The art is the supporting framework of the story. Many of Marco’s recollections are studded with dreams, nightmares, and bouts of illness, including a memorable episode where, in a transition from youth to adulthood, the skin of his face crumples and sloughs off, revealing an older version of himself. While dense with text in some pages, other sections of Marco’s memories are soundless and nearly blank. Each new destination on Marco’s journey is treated to a stunning and detailed map. These maps are reminiscent of illuminated manuscripts and copperplate engravings from Polo’s era (1254-1324). Monsters twine themselves through oceans and around the borders of the known world, a political map of the Holy Land depicts men at war, and the body of Genghis Khan demarks an almost anatomical division of his kingdom.

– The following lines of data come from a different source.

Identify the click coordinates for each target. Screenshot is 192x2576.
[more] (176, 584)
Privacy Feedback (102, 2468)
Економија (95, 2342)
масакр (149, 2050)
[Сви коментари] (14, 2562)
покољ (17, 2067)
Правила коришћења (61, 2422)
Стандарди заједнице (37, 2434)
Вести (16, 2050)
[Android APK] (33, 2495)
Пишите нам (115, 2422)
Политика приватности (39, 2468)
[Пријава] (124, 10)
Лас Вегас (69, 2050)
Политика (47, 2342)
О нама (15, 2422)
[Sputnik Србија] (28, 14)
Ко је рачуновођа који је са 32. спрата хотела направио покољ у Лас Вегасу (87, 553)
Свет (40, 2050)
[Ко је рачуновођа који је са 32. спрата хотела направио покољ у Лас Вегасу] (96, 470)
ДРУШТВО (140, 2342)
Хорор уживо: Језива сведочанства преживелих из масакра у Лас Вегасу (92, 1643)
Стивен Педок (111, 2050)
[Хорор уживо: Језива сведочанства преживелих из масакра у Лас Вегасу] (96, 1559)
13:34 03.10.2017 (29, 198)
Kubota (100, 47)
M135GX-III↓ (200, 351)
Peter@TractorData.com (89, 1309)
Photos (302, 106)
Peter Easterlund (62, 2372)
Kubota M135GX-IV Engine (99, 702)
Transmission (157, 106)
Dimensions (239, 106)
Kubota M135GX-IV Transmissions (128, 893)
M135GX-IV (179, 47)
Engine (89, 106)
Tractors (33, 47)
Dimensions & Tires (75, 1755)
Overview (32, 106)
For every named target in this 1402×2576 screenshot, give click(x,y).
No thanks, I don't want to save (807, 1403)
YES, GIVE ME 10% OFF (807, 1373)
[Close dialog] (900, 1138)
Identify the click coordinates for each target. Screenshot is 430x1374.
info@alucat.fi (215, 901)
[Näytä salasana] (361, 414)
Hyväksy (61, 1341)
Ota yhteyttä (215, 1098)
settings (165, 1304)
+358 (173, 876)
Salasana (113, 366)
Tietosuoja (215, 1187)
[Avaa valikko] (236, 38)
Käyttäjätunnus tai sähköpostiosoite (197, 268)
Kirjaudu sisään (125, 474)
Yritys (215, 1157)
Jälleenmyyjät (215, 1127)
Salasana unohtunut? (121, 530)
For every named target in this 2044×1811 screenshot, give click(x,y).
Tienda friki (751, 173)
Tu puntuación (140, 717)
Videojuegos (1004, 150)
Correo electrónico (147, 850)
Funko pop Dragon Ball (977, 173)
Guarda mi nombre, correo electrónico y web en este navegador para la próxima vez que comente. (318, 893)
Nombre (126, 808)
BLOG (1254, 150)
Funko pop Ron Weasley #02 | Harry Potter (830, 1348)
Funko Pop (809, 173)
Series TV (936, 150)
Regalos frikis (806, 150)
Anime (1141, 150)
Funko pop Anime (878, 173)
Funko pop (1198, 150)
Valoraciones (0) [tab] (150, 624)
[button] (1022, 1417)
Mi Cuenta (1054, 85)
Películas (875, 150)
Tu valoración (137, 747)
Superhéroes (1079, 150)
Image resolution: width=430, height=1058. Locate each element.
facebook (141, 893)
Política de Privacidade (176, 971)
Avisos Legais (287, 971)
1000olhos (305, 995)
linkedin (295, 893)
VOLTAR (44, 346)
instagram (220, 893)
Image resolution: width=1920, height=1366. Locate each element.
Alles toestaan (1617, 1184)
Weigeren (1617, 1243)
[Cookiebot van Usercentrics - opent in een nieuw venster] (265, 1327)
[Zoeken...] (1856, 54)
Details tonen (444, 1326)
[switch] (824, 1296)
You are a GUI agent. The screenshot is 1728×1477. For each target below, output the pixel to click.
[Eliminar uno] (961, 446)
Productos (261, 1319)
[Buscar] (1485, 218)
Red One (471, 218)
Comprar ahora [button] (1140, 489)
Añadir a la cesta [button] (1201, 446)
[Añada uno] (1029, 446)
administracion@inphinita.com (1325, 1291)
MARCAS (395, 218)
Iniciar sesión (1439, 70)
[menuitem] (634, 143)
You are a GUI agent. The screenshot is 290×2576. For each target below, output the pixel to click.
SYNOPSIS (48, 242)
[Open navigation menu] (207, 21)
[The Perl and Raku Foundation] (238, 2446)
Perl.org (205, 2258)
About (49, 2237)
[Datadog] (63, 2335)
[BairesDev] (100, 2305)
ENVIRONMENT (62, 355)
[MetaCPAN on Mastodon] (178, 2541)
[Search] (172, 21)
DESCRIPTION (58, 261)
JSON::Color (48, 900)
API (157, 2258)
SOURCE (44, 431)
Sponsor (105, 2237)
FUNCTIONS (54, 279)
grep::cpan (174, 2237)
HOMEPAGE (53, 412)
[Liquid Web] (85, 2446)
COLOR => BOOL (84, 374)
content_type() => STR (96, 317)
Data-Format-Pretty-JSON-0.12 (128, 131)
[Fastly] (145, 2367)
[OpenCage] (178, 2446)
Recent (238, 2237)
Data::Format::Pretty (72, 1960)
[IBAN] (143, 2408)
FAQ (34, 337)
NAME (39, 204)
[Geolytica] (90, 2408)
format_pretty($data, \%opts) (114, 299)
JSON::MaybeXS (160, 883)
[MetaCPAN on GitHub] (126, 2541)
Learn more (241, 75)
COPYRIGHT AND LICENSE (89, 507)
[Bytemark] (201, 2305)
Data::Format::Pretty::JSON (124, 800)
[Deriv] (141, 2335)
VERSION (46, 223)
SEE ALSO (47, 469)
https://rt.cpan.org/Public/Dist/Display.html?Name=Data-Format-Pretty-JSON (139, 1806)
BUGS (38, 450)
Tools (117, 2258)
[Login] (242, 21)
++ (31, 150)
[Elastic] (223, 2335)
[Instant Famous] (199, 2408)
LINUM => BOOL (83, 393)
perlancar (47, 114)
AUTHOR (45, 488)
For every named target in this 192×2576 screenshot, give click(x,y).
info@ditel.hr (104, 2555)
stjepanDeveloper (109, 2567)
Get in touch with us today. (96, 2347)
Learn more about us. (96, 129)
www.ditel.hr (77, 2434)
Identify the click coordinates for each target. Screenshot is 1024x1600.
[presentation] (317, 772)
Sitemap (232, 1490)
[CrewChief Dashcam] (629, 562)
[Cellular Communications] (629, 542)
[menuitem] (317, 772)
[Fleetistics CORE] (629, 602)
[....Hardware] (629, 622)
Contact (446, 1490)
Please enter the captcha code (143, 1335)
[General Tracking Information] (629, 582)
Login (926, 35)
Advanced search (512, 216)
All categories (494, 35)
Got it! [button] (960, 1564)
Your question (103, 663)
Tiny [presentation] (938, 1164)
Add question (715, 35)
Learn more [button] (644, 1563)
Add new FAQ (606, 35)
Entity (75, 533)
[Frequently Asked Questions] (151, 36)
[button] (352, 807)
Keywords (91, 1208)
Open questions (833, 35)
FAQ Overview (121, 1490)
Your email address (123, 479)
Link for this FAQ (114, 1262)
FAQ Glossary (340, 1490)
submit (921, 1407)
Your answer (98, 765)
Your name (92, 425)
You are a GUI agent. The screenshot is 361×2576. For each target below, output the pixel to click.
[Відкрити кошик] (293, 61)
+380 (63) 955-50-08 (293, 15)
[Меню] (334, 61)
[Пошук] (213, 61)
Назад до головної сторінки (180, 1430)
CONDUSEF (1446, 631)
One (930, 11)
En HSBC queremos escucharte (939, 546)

The more regimented panel art is also full of content, surprisingly so when you realize how much Tabilio makes use of negative space. Perhaps to offset these details, Marco and other human characters are gestural figures with wide, empty eyes, and unadorned clothing. Tabilio is capable of human depiction—Marco is recognizable no matter what the scale is—but for the most part, people are background noise. The result is a captivating story that requires re-reading to absorb its many layers.
Rustichello remarks that Marco’s tale “makes for a coming-of-age story.” It is, and it’s also a mid-life crisis. Marco is in his mid-40s at the time of this prison-imposed storytelling, and his thirst for travel and more youthful ambition have been quashed by a melancholy love affair, his father’s death, and his catastrophic losses at sea. During his year-long imprisonment, Dangers and Visions implies that Marco is on his last legs (“I can’t die before I finish,” he says, whereupon Rustichello begs the prison doctor to save his protagonist). Never mind that the historical Marco Polo lived another 25 years after his release; it was by all accounts a quiet life. For Tabilio’s Marco, that might have seemed like dying after all.
Graphic Universe recommends this title for readers in high school, though it’s appropriate for a younger audience, if that audience really enjoys fine print. The content is on par with Hergé’s Tintin.